De lo contrario, no habría más remedio que encerrarte, y eso te volvería loco. No se te puede dejar suelto en estas condiciones. Y, naturalmente, yo no podría casarme contigo mientras tuvieras ese cuerno. Y, además, tendrás que ser bautizado según nuestro ritual.

Yo no me casaría con un infiel. No podría hacerlo aunque quisiera, ya que matamos a los infieles.

Stagg no sabía si rugir de rabia, echarse a reír o llorar de pena. En consecuencia, no expresó emoción alguna. En lugar de ello, habló con suavidad.

—No recuerdo haberte pedido que te cases conmigo.

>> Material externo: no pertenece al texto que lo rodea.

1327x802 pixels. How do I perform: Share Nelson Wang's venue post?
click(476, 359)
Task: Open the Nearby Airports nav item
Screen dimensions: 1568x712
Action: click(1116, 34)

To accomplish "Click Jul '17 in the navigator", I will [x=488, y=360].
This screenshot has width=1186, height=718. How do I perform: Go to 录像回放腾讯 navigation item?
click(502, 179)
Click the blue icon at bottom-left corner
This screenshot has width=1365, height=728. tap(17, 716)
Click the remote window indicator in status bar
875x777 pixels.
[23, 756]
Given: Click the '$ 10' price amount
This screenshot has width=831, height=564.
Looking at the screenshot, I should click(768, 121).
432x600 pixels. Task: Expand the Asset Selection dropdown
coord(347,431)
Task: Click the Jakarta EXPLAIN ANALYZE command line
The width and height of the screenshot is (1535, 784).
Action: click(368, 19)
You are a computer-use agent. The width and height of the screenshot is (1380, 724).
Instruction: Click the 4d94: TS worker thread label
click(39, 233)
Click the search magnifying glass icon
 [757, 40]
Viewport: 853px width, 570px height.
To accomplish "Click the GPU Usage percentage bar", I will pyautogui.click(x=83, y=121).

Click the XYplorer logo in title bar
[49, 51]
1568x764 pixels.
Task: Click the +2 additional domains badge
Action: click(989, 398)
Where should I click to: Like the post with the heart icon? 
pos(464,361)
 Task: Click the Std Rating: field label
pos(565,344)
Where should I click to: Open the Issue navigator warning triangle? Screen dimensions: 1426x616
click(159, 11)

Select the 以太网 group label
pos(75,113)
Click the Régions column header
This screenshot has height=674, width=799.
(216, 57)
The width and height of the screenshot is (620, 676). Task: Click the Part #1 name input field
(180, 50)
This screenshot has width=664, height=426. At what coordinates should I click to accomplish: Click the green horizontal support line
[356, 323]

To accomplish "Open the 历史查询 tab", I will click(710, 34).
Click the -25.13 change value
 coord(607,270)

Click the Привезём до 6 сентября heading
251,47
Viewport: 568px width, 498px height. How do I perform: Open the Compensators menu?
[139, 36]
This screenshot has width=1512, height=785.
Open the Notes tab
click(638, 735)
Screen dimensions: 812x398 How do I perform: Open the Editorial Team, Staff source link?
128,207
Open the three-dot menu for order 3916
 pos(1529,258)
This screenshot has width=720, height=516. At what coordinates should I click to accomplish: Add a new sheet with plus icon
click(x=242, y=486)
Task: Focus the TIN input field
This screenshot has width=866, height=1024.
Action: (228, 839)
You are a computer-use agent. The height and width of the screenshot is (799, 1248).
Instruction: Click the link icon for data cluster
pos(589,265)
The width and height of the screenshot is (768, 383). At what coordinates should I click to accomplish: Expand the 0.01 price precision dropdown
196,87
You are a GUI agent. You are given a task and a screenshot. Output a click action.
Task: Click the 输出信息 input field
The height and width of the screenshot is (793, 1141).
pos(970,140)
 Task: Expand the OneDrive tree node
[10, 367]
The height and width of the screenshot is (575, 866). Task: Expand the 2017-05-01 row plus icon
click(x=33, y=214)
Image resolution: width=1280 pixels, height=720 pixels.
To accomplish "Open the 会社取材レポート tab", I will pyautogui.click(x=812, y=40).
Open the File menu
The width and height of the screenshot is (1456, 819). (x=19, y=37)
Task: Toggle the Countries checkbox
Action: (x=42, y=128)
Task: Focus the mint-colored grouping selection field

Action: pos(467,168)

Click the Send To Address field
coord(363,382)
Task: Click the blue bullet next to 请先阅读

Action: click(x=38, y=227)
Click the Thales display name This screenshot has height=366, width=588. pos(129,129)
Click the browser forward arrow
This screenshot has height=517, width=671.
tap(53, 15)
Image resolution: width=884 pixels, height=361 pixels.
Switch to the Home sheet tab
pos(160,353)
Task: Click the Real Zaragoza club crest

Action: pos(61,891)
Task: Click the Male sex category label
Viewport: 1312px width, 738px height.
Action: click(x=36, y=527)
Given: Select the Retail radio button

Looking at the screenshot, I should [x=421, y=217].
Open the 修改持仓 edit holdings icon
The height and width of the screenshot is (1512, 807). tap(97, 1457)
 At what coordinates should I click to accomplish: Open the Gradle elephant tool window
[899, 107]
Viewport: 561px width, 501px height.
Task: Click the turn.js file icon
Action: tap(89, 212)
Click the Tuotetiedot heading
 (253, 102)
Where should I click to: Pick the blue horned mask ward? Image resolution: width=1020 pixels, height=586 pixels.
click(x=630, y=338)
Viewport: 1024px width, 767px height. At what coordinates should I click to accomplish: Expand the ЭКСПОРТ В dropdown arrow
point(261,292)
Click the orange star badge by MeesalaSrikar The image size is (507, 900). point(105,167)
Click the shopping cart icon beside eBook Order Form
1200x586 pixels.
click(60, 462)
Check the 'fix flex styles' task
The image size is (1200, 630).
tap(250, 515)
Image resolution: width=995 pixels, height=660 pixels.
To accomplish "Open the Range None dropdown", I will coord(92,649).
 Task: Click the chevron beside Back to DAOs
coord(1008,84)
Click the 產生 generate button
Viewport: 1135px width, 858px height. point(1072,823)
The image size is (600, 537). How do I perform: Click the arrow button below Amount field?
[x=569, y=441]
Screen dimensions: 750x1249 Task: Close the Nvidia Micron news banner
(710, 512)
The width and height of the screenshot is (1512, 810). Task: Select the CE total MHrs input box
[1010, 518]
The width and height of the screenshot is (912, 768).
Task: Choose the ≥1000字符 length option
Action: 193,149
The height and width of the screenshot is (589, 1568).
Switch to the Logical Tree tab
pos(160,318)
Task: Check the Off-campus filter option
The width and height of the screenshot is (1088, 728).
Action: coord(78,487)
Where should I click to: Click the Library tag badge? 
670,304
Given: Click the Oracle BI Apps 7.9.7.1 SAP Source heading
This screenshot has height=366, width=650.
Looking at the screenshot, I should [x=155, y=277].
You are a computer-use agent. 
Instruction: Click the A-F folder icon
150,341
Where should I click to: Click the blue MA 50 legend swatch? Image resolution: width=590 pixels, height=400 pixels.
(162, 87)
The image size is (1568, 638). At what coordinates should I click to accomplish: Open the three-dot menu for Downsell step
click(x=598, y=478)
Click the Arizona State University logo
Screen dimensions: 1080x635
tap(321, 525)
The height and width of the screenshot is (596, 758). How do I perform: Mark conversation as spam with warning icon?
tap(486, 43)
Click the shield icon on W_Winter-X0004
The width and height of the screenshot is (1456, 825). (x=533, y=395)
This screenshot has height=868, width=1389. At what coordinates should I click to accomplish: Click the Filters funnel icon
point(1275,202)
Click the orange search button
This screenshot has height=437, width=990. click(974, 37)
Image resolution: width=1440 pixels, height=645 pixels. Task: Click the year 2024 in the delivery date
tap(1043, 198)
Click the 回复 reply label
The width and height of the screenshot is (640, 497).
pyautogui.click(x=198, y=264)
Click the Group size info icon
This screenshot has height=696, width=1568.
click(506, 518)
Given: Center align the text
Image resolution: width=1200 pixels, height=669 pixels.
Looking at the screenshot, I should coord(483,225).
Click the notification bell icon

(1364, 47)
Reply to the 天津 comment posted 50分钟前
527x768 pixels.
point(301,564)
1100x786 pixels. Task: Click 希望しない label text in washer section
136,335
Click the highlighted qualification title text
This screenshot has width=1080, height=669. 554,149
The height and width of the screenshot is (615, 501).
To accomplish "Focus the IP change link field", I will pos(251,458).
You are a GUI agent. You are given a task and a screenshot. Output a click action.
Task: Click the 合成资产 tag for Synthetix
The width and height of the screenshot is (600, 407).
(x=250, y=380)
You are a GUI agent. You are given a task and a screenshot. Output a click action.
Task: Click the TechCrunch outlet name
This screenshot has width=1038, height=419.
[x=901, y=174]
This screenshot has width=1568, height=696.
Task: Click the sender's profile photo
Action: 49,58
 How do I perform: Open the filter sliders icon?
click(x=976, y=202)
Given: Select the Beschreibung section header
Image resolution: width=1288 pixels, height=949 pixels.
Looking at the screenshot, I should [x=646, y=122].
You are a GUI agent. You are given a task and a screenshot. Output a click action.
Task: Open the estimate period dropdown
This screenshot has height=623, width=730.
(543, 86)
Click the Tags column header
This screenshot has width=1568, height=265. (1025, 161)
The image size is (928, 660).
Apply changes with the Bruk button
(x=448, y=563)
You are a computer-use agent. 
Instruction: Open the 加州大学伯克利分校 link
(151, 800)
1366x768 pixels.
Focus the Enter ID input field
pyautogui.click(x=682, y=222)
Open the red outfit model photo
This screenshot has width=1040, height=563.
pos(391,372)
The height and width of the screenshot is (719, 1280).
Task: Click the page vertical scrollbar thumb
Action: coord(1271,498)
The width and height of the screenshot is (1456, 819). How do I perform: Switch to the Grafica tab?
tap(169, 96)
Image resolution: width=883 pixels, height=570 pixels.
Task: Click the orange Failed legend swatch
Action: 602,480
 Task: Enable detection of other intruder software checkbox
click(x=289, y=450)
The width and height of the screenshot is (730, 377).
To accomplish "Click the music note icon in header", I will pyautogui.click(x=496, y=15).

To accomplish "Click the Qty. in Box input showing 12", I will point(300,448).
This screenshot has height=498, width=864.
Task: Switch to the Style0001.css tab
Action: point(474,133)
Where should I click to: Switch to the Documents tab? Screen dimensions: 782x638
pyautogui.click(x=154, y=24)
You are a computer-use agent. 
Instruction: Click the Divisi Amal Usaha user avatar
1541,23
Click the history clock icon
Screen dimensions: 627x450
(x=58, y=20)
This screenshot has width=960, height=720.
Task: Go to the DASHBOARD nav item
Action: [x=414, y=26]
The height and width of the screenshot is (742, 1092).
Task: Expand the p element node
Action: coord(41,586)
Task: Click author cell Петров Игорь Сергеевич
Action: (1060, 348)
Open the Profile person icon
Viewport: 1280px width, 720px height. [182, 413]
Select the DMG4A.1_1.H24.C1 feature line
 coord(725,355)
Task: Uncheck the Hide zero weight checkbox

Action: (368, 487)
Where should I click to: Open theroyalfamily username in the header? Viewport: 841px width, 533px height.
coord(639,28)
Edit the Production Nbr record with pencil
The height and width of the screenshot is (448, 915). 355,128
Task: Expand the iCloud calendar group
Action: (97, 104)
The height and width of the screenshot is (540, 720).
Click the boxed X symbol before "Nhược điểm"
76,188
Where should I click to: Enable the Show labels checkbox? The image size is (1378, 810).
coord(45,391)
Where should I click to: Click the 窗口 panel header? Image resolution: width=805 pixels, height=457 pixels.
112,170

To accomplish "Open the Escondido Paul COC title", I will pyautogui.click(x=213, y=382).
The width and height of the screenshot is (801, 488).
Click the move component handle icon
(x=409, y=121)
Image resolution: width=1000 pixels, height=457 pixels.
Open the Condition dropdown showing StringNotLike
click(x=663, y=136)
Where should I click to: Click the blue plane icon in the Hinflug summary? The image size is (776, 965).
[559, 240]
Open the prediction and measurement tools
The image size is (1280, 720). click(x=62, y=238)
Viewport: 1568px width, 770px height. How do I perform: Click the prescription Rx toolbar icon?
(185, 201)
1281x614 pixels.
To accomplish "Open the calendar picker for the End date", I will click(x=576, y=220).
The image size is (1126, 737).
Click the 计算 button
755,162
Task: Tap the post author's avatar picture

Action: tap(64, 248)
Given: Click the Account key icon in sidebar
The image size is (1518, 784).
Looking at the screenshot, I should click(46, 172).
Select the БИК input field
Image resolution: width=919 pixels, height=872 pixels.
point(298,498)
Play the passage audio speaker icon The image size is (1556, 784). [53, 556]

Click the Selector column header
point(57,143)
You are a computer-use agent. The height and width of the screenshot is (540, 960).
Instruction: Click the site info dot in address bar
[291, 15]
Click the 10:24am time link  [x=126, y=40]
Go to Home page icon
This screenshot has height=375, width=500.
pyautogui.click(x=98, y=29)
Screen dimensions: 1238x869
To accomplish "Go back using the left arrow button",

—Oh, pero eso no es necesario —replicó ella—. Es suficiente que hayamos pasado una noche juntos y solos. En mi país eso significa que un hombre y una mujer deben casarse. De hecho, suele ser una de las formas de anunciar un compromiso.

—Pero no hemos hecho nada que justifique un casamiento forzoso —replicó él—. Tú eres todavía virgen, al menos que yo sepa.

—¡Por supuesto que lo soy! —exclamó ella—. Pero eso no cambia las cosas. Se da por hecho que un hombre y una mujer que pasan la noche juntos han de sucumbir a la debilidad de la carne, por fuerte que sea su voluntad. Es decir, a no ser que sean santos.

Y si fueran santos, no habrían permitido que se produjera una tal situación.

—Entonces, ¿por qué maldita razón has puesto tanto empeño en ser una buena chica? —exclamó él—. Si de todas formas van a pensar que lo hiciste, ¿por qué lo has evitado?

—Porque no me importa lo que piense la gente. Lo que cuenta es lo que la Madre ve.

—A veces eres tan gazmoña que me dan ganas de apretar tu lindo cuellecito. He estado sufriendo agonías de frustración hasta un punto que no puedes ni imaginar, mientras que tú podrías haber aliviado mi sufrimiento sin detrimento moral para ti.

—No tienes por qué enfadarte —dijo ella—. Después de todo, no hubiera sido como en casa, donde nos habríamos casado al poco tiempo. Dadas las circunstancias, no puedo estar segura de que no vayas a morir antes de que podamos casarnos. Y en ese caso, yo habría pecado. Además, no estás en condiciones normales. Tienes ese cuerno. Eso le da al caso un giro especial. Estoy segura de que hará falta un experto sacerdote para aclarar todas las complejidades del caso.

Stagg se agitó con rabia.

—¡Todavía no hemos llegado a Caseyland! —dijo. Llegó la mañana. Stagg comió mucho más de lo normal.

Mary no dijo nada, pero se mantuvo alerta. Cada vez que él se acercaba, ella se apartaba. Recogieron sus bártulos y prosiguieron su camino. Evidentemente, Stagg estaba empezando a sentir el efecto de la comida. La parte carnosa del asta empezó a ponerse erecta. Sus ojos brillaban, a la vez que emitía gruñiditos de placer.

Mary empezó a quedarse atrás. El estaba tan afectado por la oleada de deseo que le iba invadiendo que no se dio cuenta. Cuando estuvo a unos veinte metros tras él, Mary corrió a ocultarse entre la maleza. Stagg caminó otros veinte metros antes de volverse y darse cuenta de que se había ido. Entonces rugió y corrió en pos de ella a través del bosque, perdiendo toda precaución y gritando su nombre.

Encontró su rastro en una capa de hojas aplastadas, la siguió por una pequeña ensenada, cruzó la ensenada y entró en un robledal. Allí perdió el rastro. Al otro lado había un ancho prado.

Ante él aparecieron una docena, o más, de espadas, tras cada una de las cuales: había un caseylandés de hosca cara. Y tras ellos una joven de unos veinte años.

La joven iba vestida con ropas semejantes a las que llevaba Mary cuando estaba en la jaula. Era una mascota. Los hombres vestían el mismo uniforme rojo del campeón caseylandés de béisbol. Había un algo incongruente en sus trajes. En vez de altos gorros, llevaban sombreros de plumas como el de un almirante.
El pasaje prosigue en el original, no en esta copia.